In the early morning hours of December 3, 1984, 27 tons of methyl
isocyanate (MCI) gas escaped from a Union Carbide pesticide plant
located in Bhopal, India. In real life scenes reminiscent of horror
movies, thousands of residents ran through the streets, choking,
vomiting blood and miscarrying fetuses as they attempted to flee
from the fatal cloud of gas. Some were trampled to death by the
panicked crowds. It is estimated that between 7,000 and 10,000
people died in
the days immediately after the incident and an additional 15,000
have died since.
When news of the twentieth anniversary of the
Bhopal incident was announced, I said somewhat sheepishly, “Has it really been
twenty years?” I was embarrassed. I had quite simply forgotten
about Bhopal. A lot has happened around the world in the last twenty
years. America has made war on Iraq twice and I have frankly lost
count of the number of times Jean Bertrand Aristide has been run
out of his elected office. There is a lot to think about, but that
doesn’t excuse forgetting the Bhopal horror. Not only had I forgotten,
but the few memories that remained were completely false.
My initial questions were, “Didn’t they sue?” “Weren’t they compensated?” I
recall one editorial cartoon depicting an army of ambulance chasing
lawyers parachuting into Bhopal. Agonizing death was reduced to
a joke. People deserving of justice were mocked, treated like greedy
Americans who deliberately slip and fall to earn some extra change.

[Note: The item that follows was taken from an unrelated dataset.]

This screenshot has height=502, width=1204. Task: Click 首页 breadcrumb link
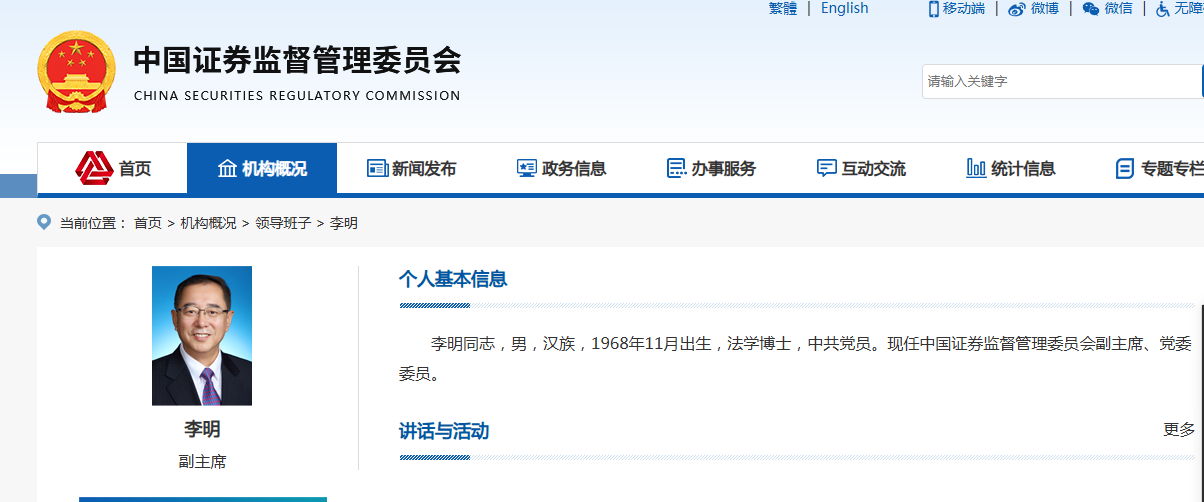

In fact, no one was ever held liable for this
crime. In 1991 Indian courts ordered Warren Anderson, Union Carbide’s
CEO, to face criminal charges. Anderson, like every other common
criminal, refused to
show up. He was declared a fugitive but the United States government
ignored the extradition request and in September 2004 rejected it
without comment.
A settlement was worked about between the Indian government and
Union Carbide in 1989. Victims were not consulted about its provisions,
which included giving the corporation immunity from civil and criminal
prosecution. According to the Amnesty International report, Clouds
of Injustice, little of the compensation has made its way to
victims.
The settlement, endorsed by the Indian Supreme Court in 1989,
involved UCC paying US $470 million. Even this inadequate sum has
not been distributed in full to the victims. About 30% of claims
for injuries have been rejected by the government, around 16,000
claims are outstanding, and most of the successful applicants have
received minimal amounts of compensation. As of September 2004,
around US$330 million of the US$470 million remained held by the
Reserve Bank of India.
Twenty years later Americans mutter that globalization has sent
jobs to India. Perhaps we should think about Bhopal when we complain
about help desk employees named Rajendra who are told to call themselves
Rob. We should throw off our collective amnesia and think of the
corporate malfeasance that has brought injury and death to every
corner of the globe.
Contrary to popular opinion, American suffering
is not worse than anyone else’s. Millions have suffered because of powerful and corrupt
interests in our country and in others. The Indian government didn’t
bother looking out for the Robs/Rajendras of Bhopal when they had
the opportunity. They sucked up to a big corporation and gave their
own people short shrift.
So we are all victims. People thrown out of
work in this country are certainly victims. If corporations and
politicians in America
wanted to do something about job loss caused by globalization they
certainly could. They do nothing because cheap labor makes for
a fat wallet. Don’t get mad at Rajendra. Get mad at Congress. Get
mad at Wall Street.
The Bhopal plant would never have existed without the shady alliance
that always exists between governments and big business. The plant
produced pesticides that
were to be part of a World Bank financed “green revolution” that
would supposedly benefit Indian farmers. The green revolution instead
displaced many Indian farmers and the pesticides produced were
too expensive for those that remained. The plant described by
Union Carbide in 1982 as having a "serious potential for sizable
releases of toxic materials" was in fact dormant when
it killed thousands of people in 1984.
Three years after the September 11th attacks
Americans are willing to put up with almost anything if they
are told they are being
kept safe from terror. Their corporate masters don’t feel the same
way. While we submit to strip searches in airports, chemical plants
across the U.S. can be easily sabotaged. The chemical industry
has successfully fought all attempts to regulate safety standards.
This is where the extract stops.